#### [Task]
Rewrite the items below as a Markdown table with two columns, Row and Line. Put a row number in the first column and the line in the second, and skip any blank lines.

··· Exercise data ···

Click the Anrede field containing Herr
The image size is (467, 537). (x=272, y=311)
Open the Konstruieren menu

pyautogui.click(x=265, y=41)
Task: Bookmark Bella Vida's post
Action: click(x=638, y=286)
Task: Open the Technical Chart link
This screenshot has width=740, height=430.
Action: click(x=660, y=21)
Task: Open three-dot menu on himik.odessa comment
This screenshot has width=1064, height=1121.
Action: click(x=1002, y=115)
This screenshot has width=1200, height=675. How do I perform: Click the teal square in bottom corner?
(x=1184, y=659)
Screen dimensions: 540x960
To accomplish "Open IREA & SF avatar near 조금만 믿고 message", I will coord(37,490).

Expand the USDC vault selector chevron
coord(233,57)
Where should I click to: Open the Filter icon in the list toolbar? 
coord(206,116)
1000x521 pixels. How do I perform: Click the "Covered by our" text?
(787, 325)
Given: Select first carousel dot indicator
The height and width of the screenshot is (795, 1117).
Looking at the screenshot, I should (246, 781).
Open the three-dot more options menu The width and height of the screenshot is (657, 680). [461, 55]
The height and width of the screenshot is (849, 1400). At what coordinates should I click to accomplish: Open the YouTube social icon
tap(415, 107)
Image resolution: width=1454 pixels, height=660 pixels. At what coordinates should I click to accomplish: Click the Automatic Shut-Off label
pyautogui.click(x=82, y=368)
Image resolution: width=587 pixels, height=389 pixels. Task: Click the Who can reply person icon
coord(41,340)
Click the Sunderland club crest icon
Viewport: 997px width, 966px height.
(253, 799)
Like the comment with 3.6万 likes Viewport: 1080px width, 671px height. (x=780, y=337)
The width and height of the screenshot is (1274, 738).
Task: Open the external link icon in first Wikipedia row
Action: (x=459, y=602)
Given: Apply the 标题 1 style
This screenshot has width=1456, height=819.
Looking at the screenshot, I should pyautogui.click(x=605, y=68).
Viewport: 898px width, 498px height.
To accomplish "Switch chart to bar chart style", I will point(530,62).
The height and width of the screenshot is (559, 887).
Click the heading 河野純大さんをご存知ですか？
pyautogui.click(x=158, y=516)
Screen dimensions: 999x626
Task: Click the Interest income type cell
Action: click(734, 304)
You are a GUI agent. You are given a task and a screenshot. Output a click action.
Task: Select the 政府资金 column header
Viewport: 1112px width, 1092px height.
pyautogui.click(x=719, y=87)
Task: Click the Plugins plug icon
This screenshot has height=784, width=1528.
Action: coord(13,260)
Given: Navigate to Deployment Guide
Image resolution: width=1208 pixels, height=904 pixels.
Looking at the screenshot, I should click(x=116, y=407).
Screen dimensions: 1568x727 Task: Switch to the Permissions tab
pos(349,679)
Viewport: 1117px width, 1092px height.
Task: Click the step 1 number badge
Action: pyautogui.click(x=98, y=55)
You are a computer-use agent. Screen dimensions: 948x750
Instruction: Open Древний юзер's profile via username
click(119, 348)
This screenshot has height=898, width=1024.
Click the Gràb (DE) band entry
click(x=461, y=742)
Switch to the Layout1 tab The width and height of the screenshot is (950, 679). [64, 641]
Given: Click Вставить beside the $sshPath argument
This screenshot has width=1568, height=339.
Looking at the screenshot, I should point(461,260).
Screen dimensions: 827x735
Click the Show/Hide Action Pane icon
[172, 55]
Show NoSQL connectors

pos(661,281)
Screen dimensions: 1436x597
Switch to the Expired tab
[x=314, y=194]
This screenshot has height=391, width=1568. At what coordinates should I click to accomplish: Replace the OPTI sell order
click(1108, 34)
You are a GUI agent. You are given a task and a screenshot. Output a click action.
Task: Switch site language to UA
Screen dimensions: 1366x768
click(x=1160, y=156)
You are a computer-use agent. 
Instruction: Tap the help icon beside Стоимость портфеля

···

#### [Reply to the task]
| Row | Line |
|---|---|
| 1 | Click the Anrede field containing Herr |
| 2 | The image size is (467, 537). (x=272, y=311) |
| 3 | Open the Konstruieren menu |
| 4 | pyautogui.click(x=265, y=41) |
| 5 | Task: Bookmark Bella Vida's post |
| 6 | Action: click(x=638, y=286) |
| 7 | Task: Open the Technical Chart link |
| 8 | This screenshot has width=740, height=430. |
| 9 | Action: click(x=660, y=21) |
| 10 | Task: Open three-dot menu on himik.odessa comment |
| 11 | This screenshot has width=1064, height=1121. |
| 12 | Action: click(x=1002, y=115) |
| 13 | This screenshot has width=1200, height=675. How do I perform: Click the teal square in bottom corner? |
| 14 | (x=1184, y=659) |
| 15 | Screen dimensions: 540x960 |
| 16 | To accomplish "Open IREA & SF avatar near 조금만 믿고 message", I will coord(37,490). |
| 17 | Expand the USDC vault selector chevron |
| 18 | coord(233,57) |
| 19 | Where should I click to: Open the Filter icon in the list toolbar?  |
| 20 | coord(206,116) |
| 21 | 1000x521 pixels. How do I perform: Click the "Covered by our" text? |
| 22 | (787, 325) |
| 23 | Given: Select first carousel dot indicator |
| 24 | The height and width of the screenshot is (795, 1117). |
| 25 | Looking at the screenshot, I should (246, 781). |
| 26 | Open the three-dot more options menu The width and height of the screenshot is (657, 680). [461, 55] |
| 27 | The height and width of the screenshot is (849, 1400). At what coordinates should I click to accomplish: Open the YouTube social icon |
| 28 | tap(415, 107) |
| 29 | Image resolution: width=1454 pixels, height=660 pixels. At what coordinates should I click to accomplish: Click the Automatic Shut-Off label |
| 30 | pyautogui.click(x=82, y=368) |
| 31 | Image resolution: width=587 pixels, height=389 pixels. Task: Click the Who can reply person icon |
| 32 | coord(41,340) |
| 33 | Click the Sunderland club crest icon |
| 34 | Viewport: 997px width, 966px height. |
| 35 | (253, 799) |
| 36 | Like the comment with 3.6万 likes Viewport: 1080px width, 671px height. (x=780, y=337) |
| 37 | The width and height of the screenshot is (1274, 738). |
| 38 | Task: Open the external link icon in first Wikipedia row |
| 39 | Action: (x=459, y=602) |
| 40 | Given: Apply the 标题 1 style |
| 41 | This screenshot has width=1456, height=819. |
| 42 | Looking at the screenshot, I should pyautogui.click(x=605, y=68). |
| 43 | Viewport: 898px width, 498px height. |
| 44 | To accomplish "Switch chart to bar chart style", I will point(530,62). |
| 45 | The height and width of the screenshot is (559, 887). |
| 46 | Click the heading 河野純大さんをご存知ですか？ |
| 47 | pyautogui.click(x=158, y=516) |
| 48 | Screen dimensions: 999x626 |
| 49 | Task: Click the Interest income type cell |
| 50 | Action: click(734, 304) |
| 51 | You are a GUI agent. You are given a task and a screenshot. Output a click action. |
| 52 | Task: Select the 政府资金 column header |
| 53 | Viewport: 1112px width, 1092px height. |
| 54 | pyautogui.click(x=719, y=87) |
| 55 | Task: Click the Plugins plug icon |
| 56 | This screenshot has height=784, width=1528. |
| 57 | Action: coord(13,260) |
| 58 | Given: Navigate to Deployment Guide |
| 59 | Image resolution: width=1208 pixels, height=904 pixels. |
| 60 | Looking at the screenshot, I should click(x=116, y=407). |
| 61 | Screen dimensions: 1568x727 Task: Switch to the Permissions tab |
| 62 | pos(349,679) |
| 63 | Viewport: 1117px width, 1092px height. |
| 64 | Task: Click the step 1 number badge |
| 65 | Action: pyautogui.click(x=98, y=55) |
| 66 | You are a computer-use agent. Screen dimensions: 948x750 |
| 67 | Instruction: Open Древний юзер's profile via username |
| 68 | click(119, 348) |
| 69 | This screenshot has height=898, width=1024. |
| 70 | Click the Gràb (DE) band entry |
| 71 | click(x=461, y=742) |
| 72 | Switch to the Layout1 tab The width and height of the screenshot is (950, 679). [64, 641] |
| 73 | Given: Click Вставить beside the $sshPath argument |
| 74 | This screenshot has width=1568, height=339. |
| 75 | Looking at the screenshot, I should point(461,260). |
| 76 | Screen dimensions: 827x735 |
| 77 | Click the Show/Hide Action Pane icon |
| 78 | [172, 55] |
| 79 | Show NoSQL connectors |
| 80 | pos(661,281) |
| 81 | Screen dimensions: 1436x597 |
| 82 | Switch to the Expired tab |
| 83 | [x=314, y=194] |
| 84 | This screenshot has height=391, width=1568. At what coordinates should I click to accomplish: Replace the OPTI sell order |
| 85 | click(1108, 34) |
| 86 | You are a GUI agent. You are given a task and a screenshot. Output a click action. |
| 87 | Task: Switch site language to UA |
| 88 | Screen dimensions: 1366x768 |
| 89 | click(x=1160, y=156) |
| 90 | You are a computer-use agent.  |
| 91 | Instruction: Tap the help icon beside Стоимость портфеля |